ACTION ITEM:
Provide the entries once more, identical in every word.

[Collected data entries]
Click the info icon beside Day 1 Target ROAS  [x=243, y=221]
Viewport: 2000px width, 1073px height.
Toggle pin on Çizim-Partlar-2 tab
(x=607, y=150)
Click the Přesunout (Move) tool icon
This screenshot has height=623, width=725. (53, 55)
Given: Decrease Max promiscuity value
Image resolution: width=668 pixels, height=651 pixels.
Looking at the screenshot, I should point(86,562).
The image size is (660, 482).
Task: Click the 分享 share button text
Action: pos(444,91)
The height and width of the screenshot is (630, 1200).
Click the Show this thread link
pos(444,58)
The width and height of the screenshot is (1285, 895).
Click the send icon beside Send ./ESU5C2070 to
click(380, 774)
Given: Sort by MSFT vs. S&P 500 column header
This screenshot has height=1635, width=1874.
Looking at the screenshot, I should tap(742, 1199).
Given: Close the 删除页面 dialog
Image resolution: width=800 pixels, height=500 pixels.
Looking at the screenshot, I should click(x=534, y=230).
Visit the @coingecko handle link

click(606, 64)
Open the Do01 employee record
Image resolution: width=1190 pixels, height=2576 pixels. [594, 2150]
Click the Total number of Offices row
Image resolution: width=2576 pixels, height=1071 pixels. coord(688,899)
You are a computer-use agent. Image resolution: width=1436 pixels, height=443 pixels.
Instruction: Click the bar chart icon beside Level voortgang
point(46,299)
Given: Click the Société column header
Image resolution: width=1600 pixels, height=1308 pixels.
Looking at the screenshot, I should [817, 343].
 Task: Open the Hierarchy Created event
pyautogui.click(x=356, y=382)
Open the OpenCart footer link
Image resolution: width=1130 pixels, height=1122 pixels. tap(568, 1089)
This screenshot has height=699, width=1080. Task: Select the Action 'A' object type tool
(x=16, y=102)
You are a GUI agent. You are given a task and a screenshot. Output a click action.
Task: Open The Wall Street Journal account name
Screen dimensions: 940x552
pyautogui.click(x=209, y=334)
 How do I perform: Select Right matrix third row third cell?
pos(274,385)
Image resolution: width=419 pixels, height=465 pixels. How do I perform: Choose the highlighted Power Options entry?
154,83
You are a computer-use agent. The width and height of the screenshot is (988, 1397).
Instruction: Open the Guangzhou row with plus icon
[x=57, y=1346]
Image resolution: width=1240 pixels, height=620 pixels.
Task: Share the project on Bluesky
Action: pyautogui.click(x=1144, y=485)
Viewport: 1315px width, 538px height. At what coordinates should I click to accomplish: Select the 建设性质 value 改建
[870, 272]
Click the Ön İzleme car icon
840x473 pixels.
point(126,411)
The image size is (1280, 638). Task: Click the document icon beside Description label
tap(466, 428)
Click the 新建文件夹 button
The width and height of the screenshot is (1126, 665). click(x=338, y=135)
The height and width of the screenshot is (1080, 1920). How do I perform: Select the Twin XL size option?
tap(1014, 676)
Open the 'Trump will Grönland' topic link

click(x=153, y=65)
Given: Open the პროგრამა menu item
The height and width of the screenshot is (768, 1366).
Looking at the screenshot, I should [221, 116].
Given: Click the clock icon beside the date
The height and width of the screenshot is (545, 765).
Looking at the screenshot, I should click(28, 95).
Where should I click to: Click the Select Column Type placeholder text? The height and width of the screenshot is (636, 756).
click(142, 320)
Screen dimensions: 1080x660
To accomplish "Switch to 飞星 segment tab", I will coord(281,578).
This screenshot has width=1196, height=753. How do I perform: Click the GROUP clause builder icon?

SOLUTION TO THE EXERCISE:
Click the info icon beside Day 1 Target ROAS  [x=243, y=221]
Viewport: 2000px width, 1073px height.
Toggle pin on Çizim-Partlar-2 tab
(x=607, y=150)
Click the Přesunout (Move) tool icon
This screenshot has height=623, width=725. (53, 55)
Given: Decrease Max promiscuity value
Image resolution: width=668 pixels, height=651 pixels.
Looking at the screenshot, I should point(86,562).
The image size is (660, 482).
Task: Click the 分享 share button text
Action: pos(444,91)
The height and width of the screenshot is (630, 1200).
Click the Show this thread link
pos(444,58)
The width and height of the screenshot is (1285, 895).
Click the send icon beside Send ./ESU5C2070 to
click(380, 774)
Given: Sort by MSFT vs. S&P 500 column header
This screenshot has height=1635, width=1874.
Looking at the screenshot, I should tap(742, 1199).
Given: Close the 删除页面 dialog
Image resolution: width=800 pixels, height=500 pixels.
Looking at the screenshot, I should click(x=534, y=230).
Visit the @coingecko handle link

click(606, 64)
Open the Do01 employee record
Image resolution: width=1190 pixels, height=2576 pixels. [594, 2150]
Click the Total number of Offices row
Image resolution: width=2576 pixels, height=1071 pixels. coord(688,899)
You are a computer-use agent. Image resolution: width=1436 pixels, height=443 pixels.
Instruction: Click the bar chart icon beside Level voortgang
point(46,299)
Given: Click the Société column header
Image resolution: width=1600 pixels, height=1308 pixels.
Looking at the screenshot, I should [817, 343].
 Task: Open the Hierarchy Created event
pyautogui.click(x=356, y=382)
Open the OpenCart footer link
Image resolution: width=1130 pixels, height=1122 pixels. tap(568, 1089)
This screenshot has height=699, width=1080. Task: Select the Action 'A' object type tool
(x=16, y=102)
You are a GUI agent. You are given a task and a screenshot. Output a click action.
Task: Open The Wall Street Journal account name
Screen dimensions: 940x552
pyautogui.click(x=209, y=334)
 How do I perform: Select Right matrix third row third cell?
pos(274,385)
Image resolution: width=419 pixels, height=465 pixels. How do I perform: Choose the highlighted Power Options entry?
154,83
You are a computer-use agent. The width and height of the screenshot is (988, 1397).
Instruction: Open the Guangzhou row with plus icon
[x=57, y=1346]
Image resolution: width=1240 pixels, height=620 pixels.
Task: Share the project on Bluesky
Action: pyautogui.click(x=1144, y=485)
Viewport: 1315px width, 538px height. At what coordinates should I click to accomplish: Select the 建设性质 value 改建
[870, 272]
Click the Ön İzleme car icon
840x473 pixels.
point(126,411)
The image size is (1280, 638). Task: Click the document icon beside Description label
tap(466, 428)
Click the 新建文件夹 button
The width and height of the screenshot is (1126, 665). click(x=338, y=135)
The height and width of the screenshot is (1080, 1920). How do I perform: Select the Twin XL size option?
tap(1014, 676)
Open the 'Trump will Grönland' topic link

click(x=153, y=65)
Given: Open the პროგრამა menu item
The height and width of the screenshot is (768, 1366).
Looking at the screenshot, I should [221, 116].
Given: Click the clock icon beside the date
The height and width of the screenshot is (545, 765).
Looking at the screenshot, I should click(28, 95).
Where should I click to: Click the Select Column Type placeholder text? The height and width of the screenshot is (636, 756).
click(142, 320)
Screen dimensions: 1080x660
To accomplish "Switch to 飞星 segment tab", I will coord(281,578).
This screenshot has width=1196, height=753. How do I perform: Click the GROUP clause builder icon?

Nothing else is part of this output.